A massa insolvente de Construções (…), Lda. contestou, pugnando pela improcedência da acção.
Teve lugar a audiência prévia, na qual foi proferido despacho saneador, com a identificação do objecto do litígio e o enunciado dos temas de prova.
Realizou-se a audiência final, na sequência da qual foi proferida sentença que, julgando a acção parcialmente procedente, considerou verificado o crédito do autor, no montante de € 209.495,20, e declarou que o mesmo crédito reveste natureza comum, nos termos do artigo 176.º do CIRE.

▸ Tarefa
Por favor, reescreva o trecho do texto de origem que vai de "A massa insolvente" até "temas de prova.", trocando "contestou" por "respondeu".

▸ Dados fornecidos

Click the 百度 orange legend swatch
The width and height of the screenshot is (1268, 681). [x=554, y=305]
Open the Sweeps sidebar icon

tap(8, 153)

▸ Resposta
A massa insolvente de Construções (…), Lda. respondeu, pugnando pela improcedência da acção.
Teve lugar a audiência prévia, na qual foi proferido despacho saneador, com a identificação do objecto do litígio e o enunciado dos temas de prova.